Example 3: Production Setup with Database Metadata
[app]
name = "production_pipeline"
type = "data_pipeline"
# Processing Engine - for large-scale data processing
[engine]
name = "duckdb"
[engine.config]
path = "data/processing.duckdb"
# Metadata Engine - for centralized metadata management
[metadata_engine]
name = "postgresql"
[metadata_engine.config]
connection_string = "postgresql://user:pass@db-server/metadata"
# Repository Storage (Database)
dataset_storage = "database"
flow_storage = "database"
schema_storage = "database"
Best Practices
Engine Selection
- Development: Use SQLite for simplicity
- Testing: Use Pandas Memory or Polars for speed
- Production: Choose based on workload:
- Analytical: Polars (fastest), DuckDB, or Pandas Local
- Transactional: PostgreSQL (recommended) or SQLite
- Large scale: PostgreSQL, PySpark, or SparkSQL
- Multi-user/Team: PostgreSQL
- Fast analytics: Polars (recommended for single-machine workloads)
Processing vs Metadata Engine Separation
Use the same engine when:
- Simple setups where one engine is sufficient
- Development and testing environments
- Processing engine supports both use cases well (e.g., SQLite for both)
Use separate engines when:
- Processing large datasets with Spark/Pandas while keeping metadata in a lightweight database
- Using in-memory engines for processing but needing persistent metadata storage
- Isolating processing workloads from metadata operations
- Different engines optimized for different purposes
Example Scenarios:
-
Spark Processing + PostgreSQL Metadata
- Processing: Spark (for large-scale data processing)
- Metadata: PostgreSQL (for centralized metadata management)
-
Pandas Memory + SQLite Metadata
- Processing: Pandas Memory (for fast in-memory operations)

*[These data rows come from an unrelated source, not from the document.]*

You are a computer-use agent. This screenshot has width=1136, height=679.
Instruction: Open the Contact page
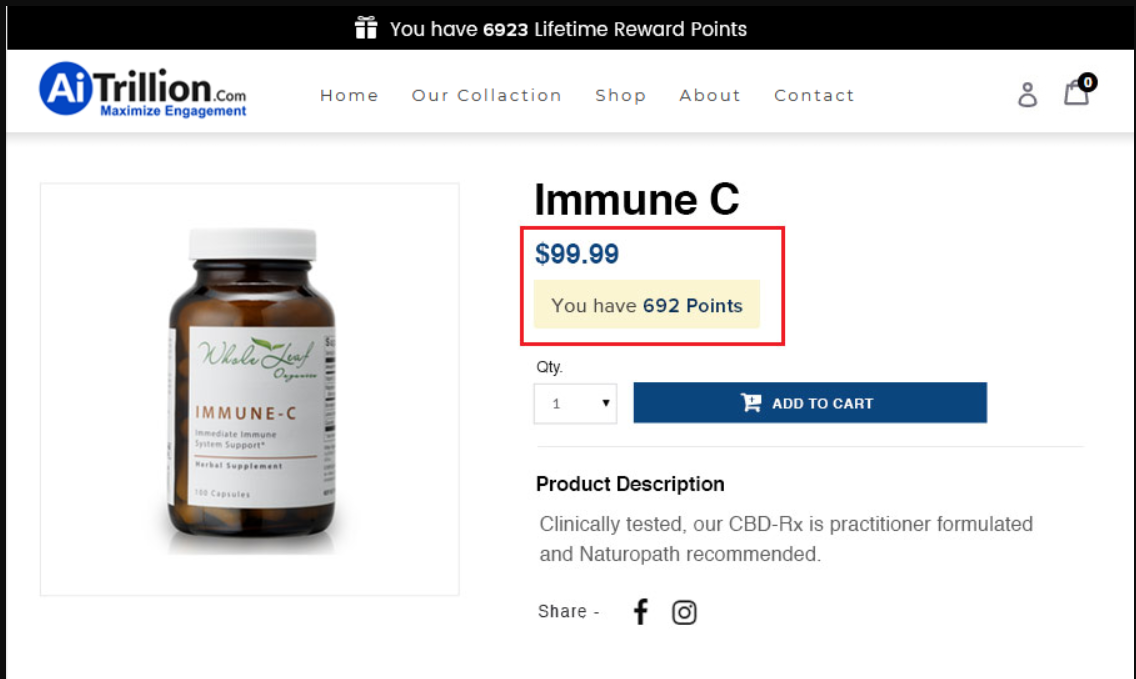point(814,95)
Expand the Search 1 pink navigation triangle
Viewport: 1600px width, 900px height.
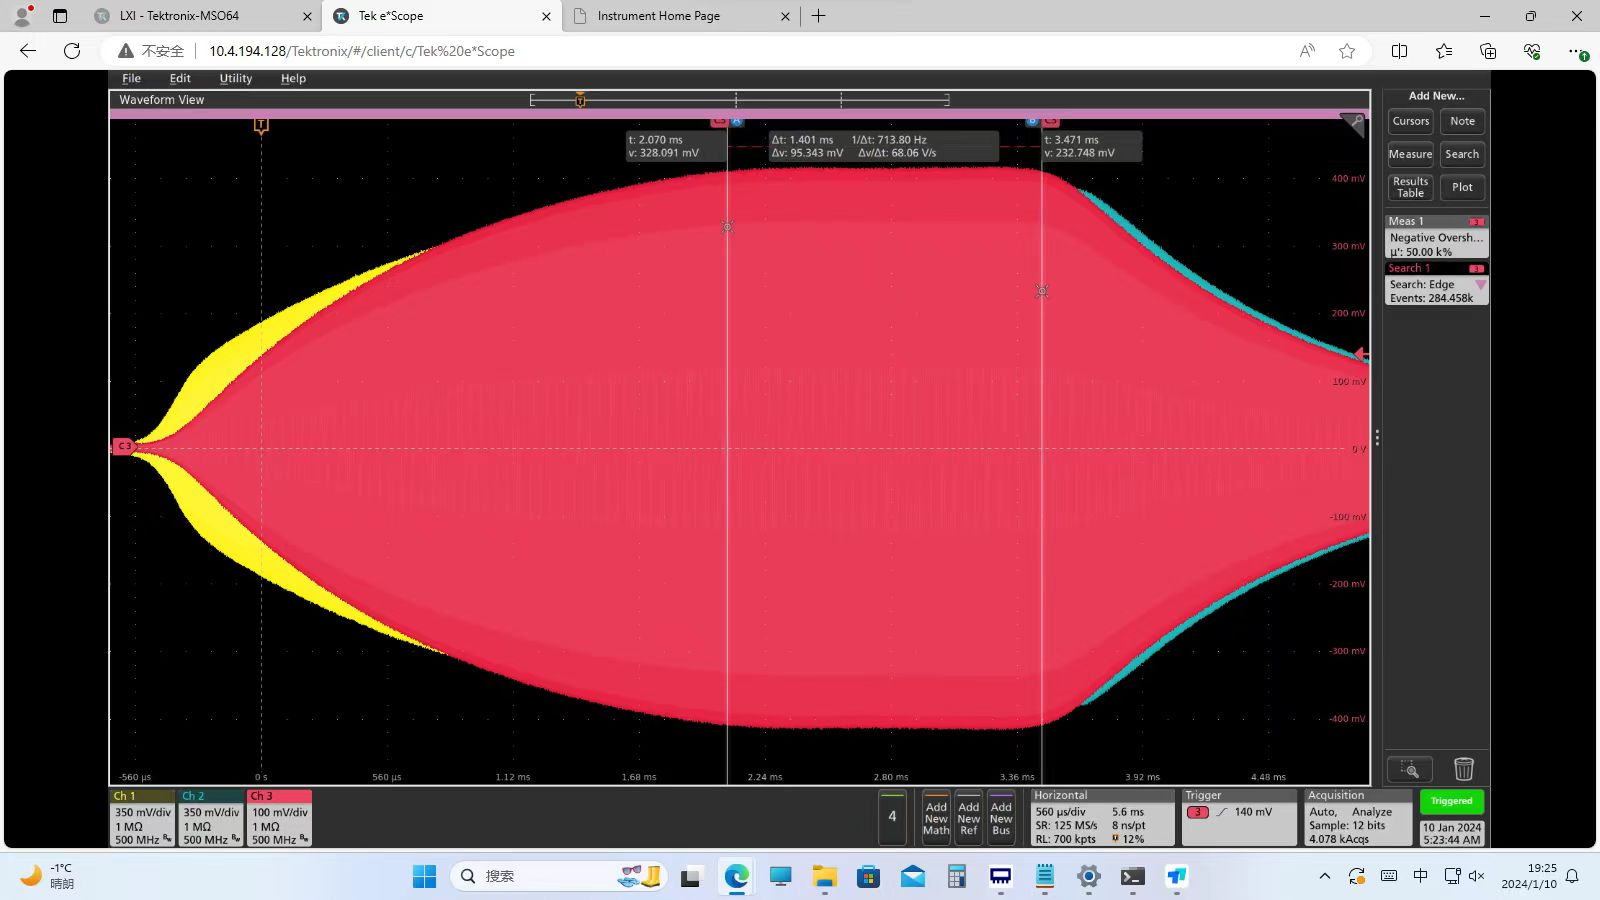pos(1480,285)
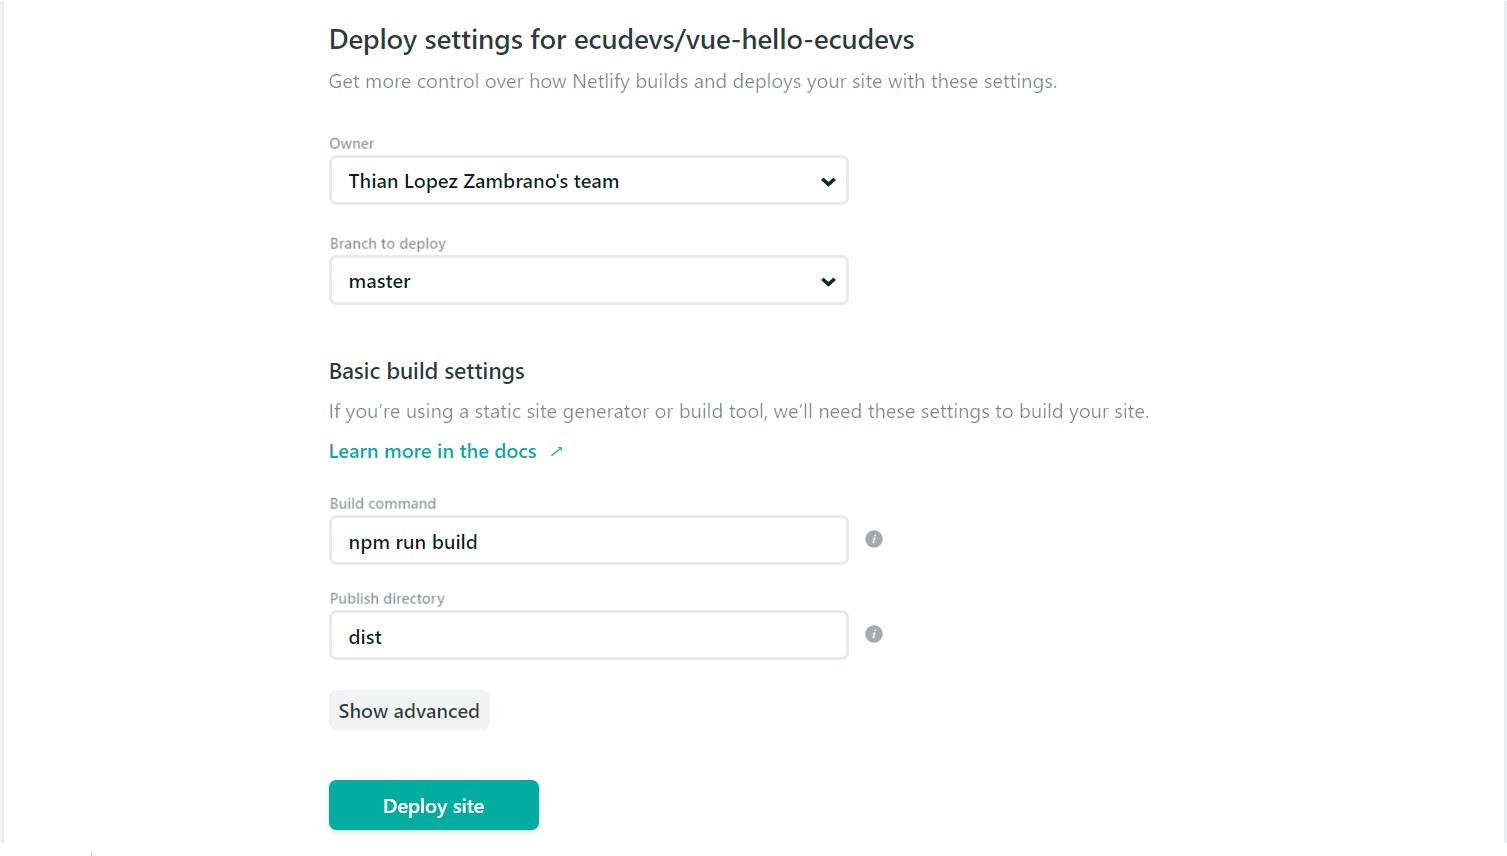Screen dimensions: 1507x856
Task: Select the Publish directory input field
Action: click(x=588, y=634)
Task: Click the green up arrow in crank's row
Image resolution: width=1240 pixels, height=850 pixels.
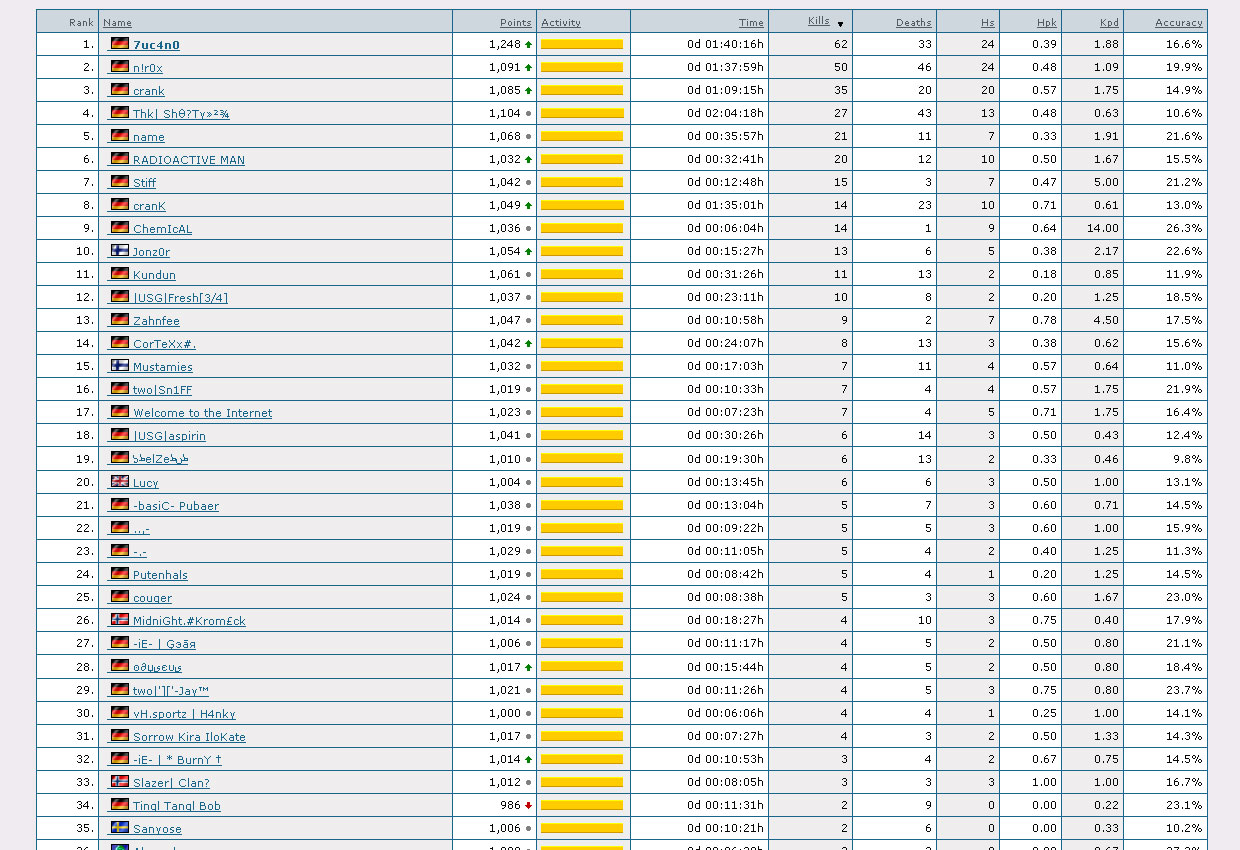Action: click(x=528, y=90)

- Metadata: SQLite (for persistent metadata storage)
-
DuckDB Processing + Same DuckDB Metadata
- Processing: DuckDB (for analytical queries)
- Metadata: DuckDB (same engine, different database file)
Storage Backend Selection
- Local Development: Use local storage
- Production: Use S3 for remote files
- Credentials: Store securely using credential stores (see Credential Management) or environment variables (see Configuration Guide)
Repository Storage Selection
- Development: Use local storage (files in git)
- Production: Consider database storage for centralized management
- Schema History: Match your workflow (local for file-based, database for centralized)
Environment Variables
Use environment variables for sensitive values and environment-specific configuration:
[engine.config]
path = "${DB_PATH:-data/qarion-etl.db}"
See Configuration Guide for details.